Insights with FoodClean
Still Banging the Drum?
We picked the brains of Director Nick Turner for this edition of Insights with FoodClean. Nick was very eager to share some fantastic advice into how and why to reduce dependence on the 25-litre drum for transporting concentrate chemicals around a food factory.
“The only reason cleaning teams still use 25-litre drums is because they are more convenient,” says Nick. “However, convenience doesn’t necessarily mean efficiency, so there’s a better way to carry out this crucial process.”
Nick pointed out that each drum is constructed from more material than 300 single-use drinking bottles. When you add up how many of these drums are used across Europe, it comes into the millions each year. Though companies have a clear conscience because they often send them to be recycled, the real problem is that using them means they need to be made in the first place. Progressing beyond 25-litre drums is something that Nick and the team here at FoodClean are dedicated to making possible through innovative food hygiene systems.
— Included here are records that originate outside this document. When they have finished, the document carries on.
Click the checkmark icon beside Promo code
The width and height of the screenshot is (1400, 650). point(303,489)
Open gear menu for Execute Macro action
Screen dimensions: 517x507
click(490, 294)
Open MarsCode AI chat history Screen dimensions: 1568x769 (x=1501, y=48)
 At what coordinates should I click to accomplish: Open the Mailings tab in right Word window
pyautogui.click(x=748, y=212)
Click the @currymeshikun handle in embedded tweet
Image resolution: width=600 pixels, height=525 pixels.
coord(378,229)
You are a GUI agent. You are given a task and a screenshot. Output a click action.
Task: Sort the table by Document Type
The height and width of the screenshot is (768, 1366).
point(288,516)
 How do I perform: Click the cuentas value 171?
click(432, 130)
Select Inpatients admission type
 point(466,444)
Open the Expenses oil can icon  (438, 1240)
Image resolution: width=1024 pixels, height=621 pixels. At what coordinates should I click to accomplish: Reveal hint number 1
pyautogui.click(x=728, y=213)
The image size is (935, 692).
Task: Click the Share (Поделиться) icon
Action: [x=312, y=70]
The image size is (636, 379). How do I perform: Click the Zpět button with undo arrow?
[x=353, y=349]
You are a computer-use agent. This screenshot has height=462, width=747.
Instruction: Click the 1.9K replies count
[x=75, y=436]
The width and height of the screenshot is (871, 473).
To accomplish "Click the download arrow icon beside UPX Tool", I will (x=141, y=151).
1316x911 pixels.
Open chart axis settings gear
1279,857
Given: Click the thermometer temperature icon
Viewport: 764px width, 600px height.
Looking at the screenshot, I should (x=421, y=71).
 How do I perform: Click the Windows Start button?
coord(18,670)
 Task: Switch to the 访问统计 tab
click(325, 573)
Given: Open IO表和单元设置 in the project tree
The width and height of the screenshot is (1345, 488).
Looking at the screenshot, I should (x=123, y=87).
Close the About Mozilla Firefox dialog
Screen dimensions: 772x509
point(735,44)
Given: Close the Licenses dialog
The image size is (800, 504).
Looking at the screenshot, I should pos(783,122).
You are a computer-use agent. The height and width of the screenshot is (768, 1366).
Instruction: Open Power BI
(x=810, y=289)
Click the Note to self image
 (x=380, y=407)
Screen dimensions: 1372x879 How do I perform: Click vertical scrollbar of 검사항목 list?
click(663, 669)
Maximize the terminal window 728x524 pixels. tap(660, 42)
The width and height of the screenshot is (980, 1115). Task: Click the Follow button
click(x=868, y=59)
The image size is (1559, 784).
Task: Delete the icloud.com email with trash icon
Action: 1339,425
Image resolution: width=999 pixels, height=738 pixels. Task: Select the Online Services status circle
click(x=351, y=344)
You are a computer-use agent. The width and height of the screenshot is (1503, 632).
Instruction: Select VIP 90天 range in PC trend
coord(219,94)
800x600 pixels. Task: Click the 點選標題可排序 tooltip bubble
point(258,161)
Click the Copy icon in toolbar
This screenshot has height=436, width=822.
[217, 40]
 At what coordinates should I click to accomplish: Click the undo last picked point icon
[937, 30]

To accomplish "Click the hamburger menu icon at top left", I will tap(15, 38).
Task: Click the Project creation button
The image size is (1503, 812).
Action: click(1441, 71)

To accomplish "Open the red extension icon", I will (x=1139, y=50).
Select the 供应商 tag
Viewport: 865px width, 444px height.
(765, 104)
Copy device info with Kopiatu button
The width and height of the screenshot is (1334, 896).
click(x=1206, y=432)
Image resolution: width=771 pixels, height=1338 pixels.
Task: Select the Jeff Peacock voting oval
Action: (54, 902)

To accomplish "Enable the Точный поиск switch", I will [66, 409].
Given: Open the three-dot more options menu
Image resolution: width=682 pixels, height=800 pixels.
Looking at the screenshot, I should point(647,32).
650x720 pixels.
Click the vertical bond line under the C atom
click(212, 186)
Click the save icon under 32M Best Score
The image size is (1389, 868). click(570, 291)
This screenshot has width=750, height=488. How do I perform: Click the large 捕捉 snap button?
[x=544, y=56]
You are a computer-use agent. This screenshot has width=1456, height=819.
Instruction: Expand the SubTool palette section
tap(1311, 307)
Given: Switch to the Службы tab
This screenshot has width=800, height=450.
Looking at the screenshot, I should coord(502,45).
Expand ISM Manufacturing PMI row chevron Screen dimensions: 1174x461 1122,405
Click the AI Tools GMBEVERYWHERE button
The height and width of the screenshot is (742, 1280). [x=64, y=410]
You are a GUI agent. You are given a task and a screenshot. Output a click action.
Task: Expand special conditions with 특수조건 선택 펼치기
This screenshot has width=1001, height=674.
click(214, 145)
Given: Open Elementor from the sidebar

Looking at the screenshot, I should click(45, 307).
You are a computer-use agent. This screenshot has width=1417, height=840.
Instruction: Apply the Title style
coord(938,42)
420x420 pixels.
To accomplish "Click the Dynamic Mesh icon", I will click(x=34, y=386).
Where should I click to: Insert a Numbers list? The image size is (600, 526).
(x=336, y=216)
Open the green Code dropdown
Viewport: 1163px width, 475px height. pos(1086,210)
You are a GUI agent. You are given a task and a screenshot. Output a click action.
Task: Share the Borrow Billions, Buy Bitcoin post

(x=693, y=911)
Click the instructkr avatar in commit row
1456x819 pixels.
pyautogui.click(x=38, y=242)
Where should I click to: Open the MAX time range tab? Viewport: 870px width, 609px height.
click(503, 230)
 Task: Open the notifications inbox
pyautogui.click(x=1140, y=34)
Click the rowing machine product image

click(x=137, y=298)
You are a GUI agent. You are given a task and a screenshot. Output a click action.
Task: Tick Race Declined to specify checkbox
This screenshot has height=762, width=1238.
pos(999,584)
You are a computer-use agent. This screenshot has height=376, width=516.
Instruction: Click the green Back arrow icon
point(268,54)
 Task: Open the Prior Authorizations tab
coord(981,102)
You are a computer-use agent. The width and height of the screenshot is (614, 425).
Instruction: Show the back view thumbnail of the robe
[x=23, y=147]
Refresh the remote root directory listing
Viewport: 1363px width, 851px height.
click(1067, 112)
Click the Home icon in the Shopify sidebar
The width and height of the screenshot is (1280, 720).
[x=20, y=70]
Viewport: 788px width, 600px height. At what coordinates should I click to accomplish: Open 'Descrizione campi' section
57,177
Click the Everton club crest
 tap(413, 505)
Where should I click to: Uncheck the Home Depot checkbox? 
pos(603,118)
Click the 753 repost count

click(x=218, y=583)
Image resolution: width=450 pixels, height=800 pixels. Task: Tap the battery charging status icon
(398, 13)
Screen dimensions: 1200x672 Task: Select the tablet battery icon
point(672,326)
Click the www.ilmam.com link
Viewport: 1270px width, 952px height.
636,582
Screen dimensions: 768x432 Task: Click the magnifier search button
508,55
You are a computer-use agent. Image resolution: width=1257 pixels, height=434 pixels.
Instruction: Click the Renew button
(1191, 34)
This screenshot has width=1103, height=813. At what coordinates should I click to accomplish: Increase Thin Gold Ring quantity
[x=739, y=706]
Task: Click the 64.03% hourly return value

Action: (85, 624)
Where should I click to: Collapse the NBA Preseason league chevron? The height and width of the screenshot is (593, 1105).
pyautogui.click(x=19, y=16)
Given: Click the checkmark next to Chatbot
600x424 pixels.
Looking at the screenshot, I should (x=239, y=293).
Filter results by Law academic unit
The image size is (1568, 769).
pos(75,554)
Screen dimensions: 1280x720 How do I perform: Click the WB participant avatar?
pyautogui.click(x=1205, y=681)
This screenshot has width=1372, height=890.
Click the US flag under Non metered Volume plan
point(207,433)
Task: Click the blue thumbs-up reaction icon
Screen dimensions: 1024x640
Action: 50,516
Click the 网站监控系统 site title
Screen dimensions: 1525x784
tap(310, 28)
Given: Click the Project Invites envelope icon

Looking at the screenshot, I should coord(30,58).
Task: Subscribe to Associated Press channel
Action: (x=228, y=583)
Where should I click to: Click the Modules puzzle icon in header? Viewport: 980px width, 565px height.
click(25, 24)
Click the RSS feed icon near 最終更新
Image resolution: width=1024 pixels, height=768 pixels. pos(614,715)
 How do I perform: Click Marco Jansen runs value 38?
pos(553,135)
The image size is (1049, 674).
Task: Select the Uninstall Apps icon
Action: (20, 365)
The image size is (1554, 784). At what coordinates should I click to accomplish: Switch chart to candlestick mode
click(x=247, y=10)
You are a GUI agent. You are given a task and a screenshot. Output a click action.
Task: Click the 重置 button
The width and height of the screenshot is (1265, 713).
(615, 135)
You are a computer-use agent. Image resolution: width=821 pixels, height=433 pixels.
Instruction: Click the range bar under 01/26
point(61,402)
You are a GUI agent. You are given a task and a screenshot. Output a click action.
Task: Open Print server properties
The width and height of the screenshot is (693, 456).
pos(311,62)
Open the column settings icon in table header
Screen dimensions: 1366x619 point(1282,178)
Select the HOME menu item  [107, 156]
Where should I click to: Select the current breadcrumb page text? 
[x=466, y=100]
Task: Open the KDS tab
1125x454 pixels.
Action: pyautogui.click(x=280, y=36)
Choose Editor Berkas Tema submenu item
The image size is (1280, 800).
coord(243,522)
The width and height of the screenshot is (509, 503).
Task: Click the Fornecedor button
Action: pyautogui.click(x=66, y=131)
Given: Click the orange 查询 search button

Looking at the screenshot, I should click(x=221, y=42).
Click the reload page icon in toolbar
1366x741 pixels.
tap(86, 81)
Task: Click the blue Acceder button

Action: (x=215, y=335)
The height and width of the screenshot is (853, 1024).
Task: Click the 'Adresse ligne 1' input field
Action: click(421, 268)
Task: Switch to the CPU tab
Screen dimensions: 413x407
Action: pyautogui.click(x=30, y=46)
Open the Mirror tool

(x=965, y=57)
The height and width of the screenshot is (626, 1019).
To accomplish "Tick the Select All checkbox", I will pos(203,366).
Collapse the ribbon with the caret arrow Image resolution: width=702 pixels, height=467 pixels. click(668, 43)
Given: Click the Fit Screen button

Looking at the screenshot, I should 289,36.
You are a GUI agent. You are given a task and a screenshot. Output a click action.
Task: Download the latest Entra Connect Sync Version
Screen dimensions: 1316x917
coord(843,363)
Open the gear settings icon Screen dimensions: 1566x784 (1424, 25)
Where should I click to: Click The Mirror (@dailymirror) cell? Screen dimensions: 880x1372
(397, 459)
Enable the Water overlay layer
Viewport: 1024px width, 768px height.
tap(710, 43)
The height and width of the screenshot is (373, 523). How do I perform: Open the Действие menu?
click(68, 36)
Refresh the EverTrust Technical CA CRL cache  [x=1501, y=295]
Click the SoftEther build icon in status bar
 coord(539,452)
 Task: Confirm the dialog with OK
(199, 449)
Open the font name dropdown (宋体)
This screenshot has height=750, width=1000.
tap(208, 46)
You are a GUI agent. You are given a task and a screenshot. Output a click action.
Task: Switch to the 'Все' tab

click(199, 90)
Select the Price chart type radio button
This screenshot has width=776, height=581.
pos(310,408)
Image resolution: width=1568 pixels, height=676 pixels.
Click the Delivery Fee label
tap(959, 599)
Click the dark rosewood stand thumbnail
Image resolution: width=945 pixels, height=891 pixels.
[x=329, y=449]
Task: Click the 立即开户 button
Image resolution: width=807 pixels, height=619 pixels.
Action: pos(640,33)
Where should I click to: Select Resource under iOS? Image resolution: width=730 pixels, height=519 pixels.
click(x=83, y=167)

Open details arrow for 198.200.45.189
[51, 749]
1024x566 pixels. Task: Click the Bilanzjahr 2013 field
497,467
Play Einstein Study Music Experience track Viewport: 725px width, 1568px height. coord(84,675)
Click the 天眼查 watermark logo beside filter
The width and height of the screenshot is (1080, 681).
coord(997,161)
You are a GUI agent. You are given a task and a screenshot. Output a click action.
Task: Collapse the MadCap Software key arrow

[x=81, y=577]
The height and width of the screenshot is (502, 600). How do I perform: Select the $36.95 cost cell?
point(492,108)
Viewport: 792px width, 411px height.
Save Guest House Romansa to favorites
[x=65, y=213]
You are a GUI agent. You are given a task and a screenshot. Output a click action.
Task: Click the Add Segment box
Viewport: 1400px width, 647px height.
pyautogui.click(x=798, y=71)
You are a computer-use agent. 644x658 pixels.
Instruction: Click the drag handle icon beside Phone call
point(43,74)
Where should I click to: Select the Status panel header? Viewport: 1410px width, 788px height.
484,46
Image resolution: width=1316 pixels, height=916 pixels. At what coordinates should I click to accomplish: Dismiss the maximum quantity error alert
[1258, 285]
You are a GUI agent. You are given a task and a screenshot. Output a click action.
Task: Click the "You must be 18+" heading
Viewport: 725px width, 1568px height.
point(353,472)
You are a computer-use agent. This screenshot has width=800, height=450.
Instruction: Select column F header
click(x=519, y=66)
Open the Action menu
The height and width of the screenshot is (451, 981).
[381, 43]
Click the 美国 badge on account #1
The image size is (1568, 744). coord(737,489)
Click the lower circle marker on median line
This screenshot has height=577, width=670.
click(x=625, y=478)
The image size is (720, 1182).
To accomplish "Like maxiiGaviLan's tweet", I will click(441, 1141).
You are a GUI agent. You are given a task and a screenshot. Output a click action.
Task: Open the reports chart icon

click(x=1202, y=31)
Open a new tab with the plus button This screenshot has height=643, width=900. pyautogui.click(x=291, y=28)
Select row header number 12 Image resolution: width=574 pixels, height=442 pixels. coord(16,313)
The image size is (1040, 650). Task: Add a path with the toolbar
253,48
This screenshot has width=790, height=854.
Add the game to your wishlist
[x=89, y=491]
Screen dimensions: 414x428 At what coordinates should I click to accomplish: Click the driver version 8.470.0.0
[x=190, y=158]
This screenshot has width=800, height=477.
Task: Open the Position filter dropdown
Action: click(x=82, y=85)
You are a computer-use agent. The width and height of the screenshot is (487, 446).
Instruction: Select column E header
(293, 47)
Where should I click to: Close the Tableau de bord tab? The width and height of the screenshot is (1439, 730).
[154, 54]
Nick says: “Not only are 25-litre drums terrible for the environment, but they are also dreadfully labour intensive, dangerously heavy, and bring operators into close contact with the hazardous concentrate chemical. They need to be cleaned prior to recycling, which takes up countless labour hours, plus huge volumes of water are required to get the job done properly. In many cases, the drums aren’t even sent to be recycled, which means significant amounts of wasted plastic and old drums taking up space within a food factory. This simply doesn’t have to be the case.”
Using chemical drums can also lead to wasted product. At a particular factory, it was found that nearly every drum had 200-300ml of concentrate chemical left in the bottom. This was because dribbling the last bit out was seen as too time-consuming for the cleaners, which meant wasted chemicals and the accumulation of empty drums that never got sent to a recycling facility.
“That’s where ChemFlow comes in, as it allows factories to move away from this costly and unsustainable system,” explains Nick. “An installed chemical storage system involves large bunded tanks being placed on site that are connected directly to the ChemFlow unit. The unit then draws the chemical concentrate directly from the tank, dilutes it at an accuracy of +/- 0.1%, and supplies it in dilute form to the operator in the factory. It’s faster, greener, more effective and is helping food manufacturing businesses to significantly raise their levels of production whilst slashing their carbon footprints.”
We’re sure you’ll agree that Nick makes a lot of sense when he says that food factories need to move away from using 25-litre drums and adopt the innovative ChemFlow approach, which greatly supports sustainability and maximises profitability. Once installed, the drum system swiftly becomes a thing of the past.